───── DATA FOR THE TASK ─────
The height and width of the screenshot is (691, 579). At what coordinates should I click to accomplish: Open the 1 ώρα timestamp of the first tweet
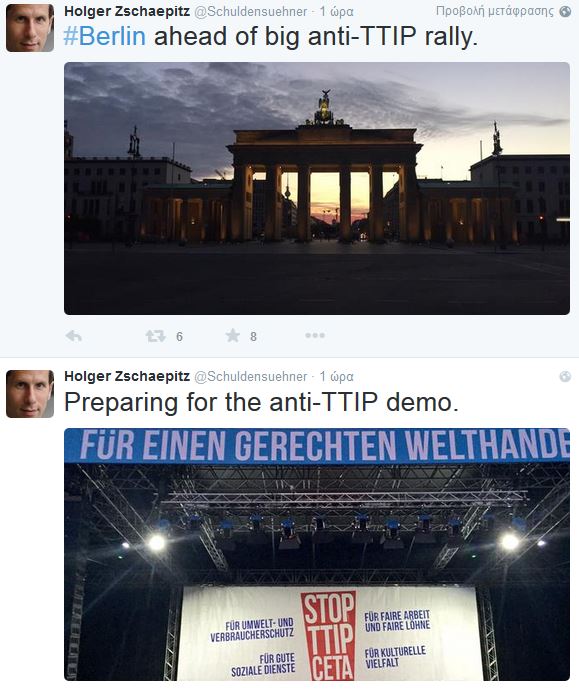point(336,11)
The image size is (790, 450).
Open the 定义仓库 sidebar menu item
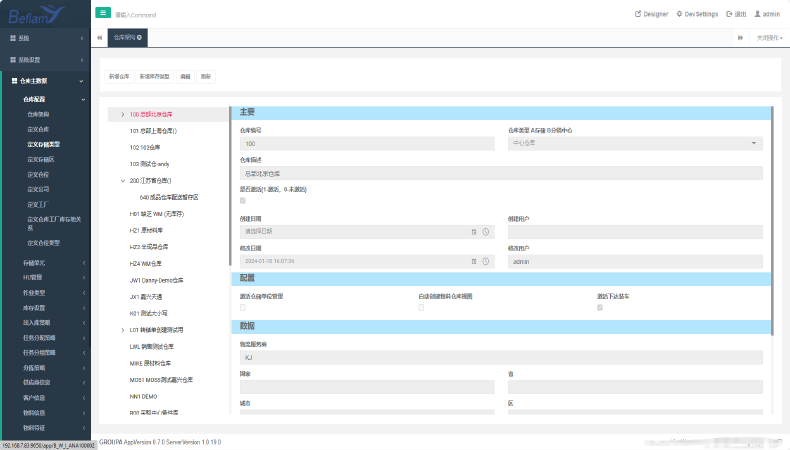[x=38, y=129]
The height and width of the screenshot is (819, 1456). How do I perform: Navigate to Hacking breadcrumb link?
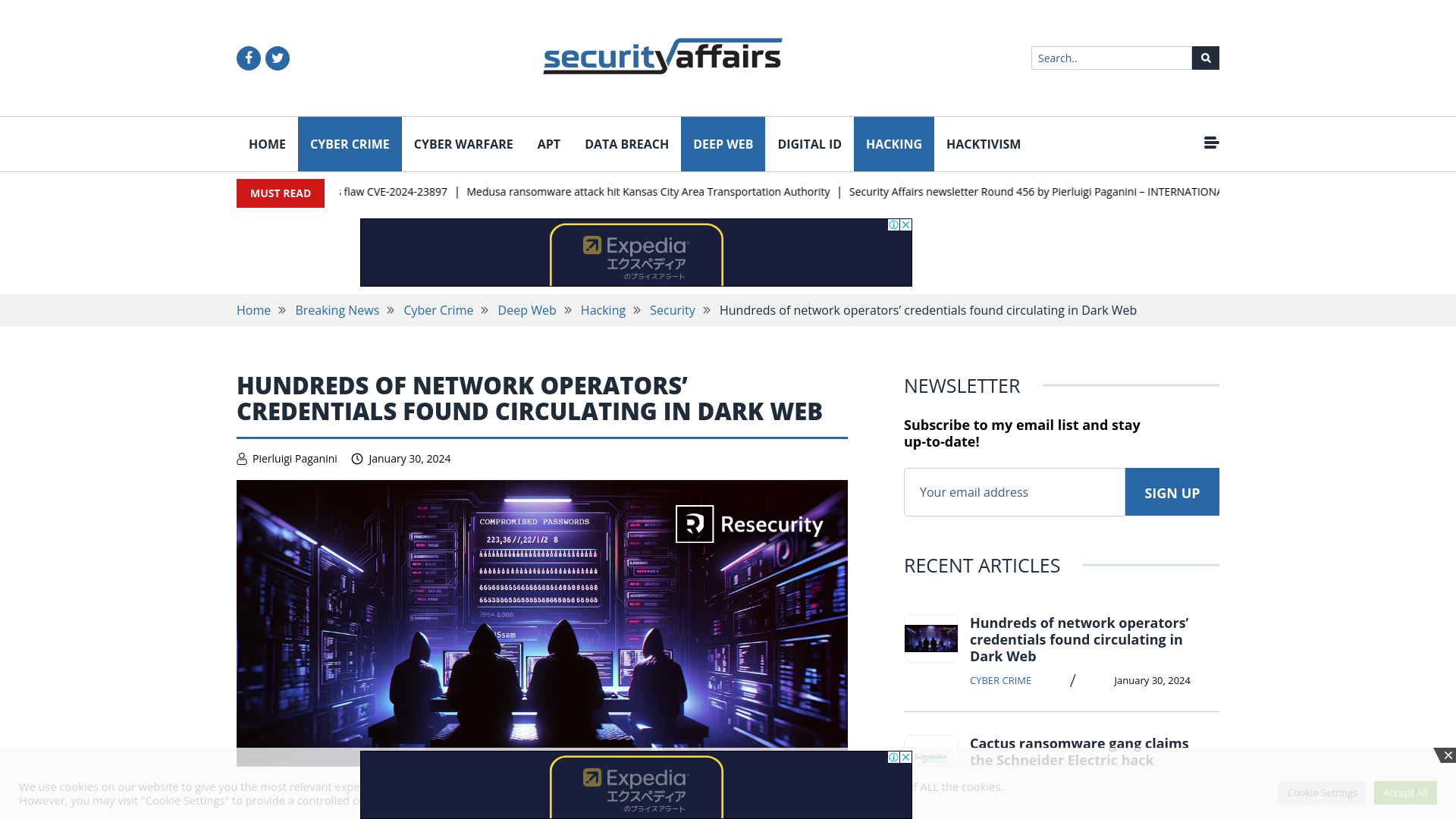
─────
Output the text of every record above verbatim, leaving out the pictures.

The height and width of the screenshot is (691, 579). At what coordinates should I click to accomplish: Open the 1 ώρα timestamp of the first tweet
point(336,11)
The image size is (790, 450).
Open the 定义仓库 sidebar menu item
[x=38, y=129]
The height and width of the screenshot is (819, 1456). How do I perform: Navigate to Hacking breadcrumb link?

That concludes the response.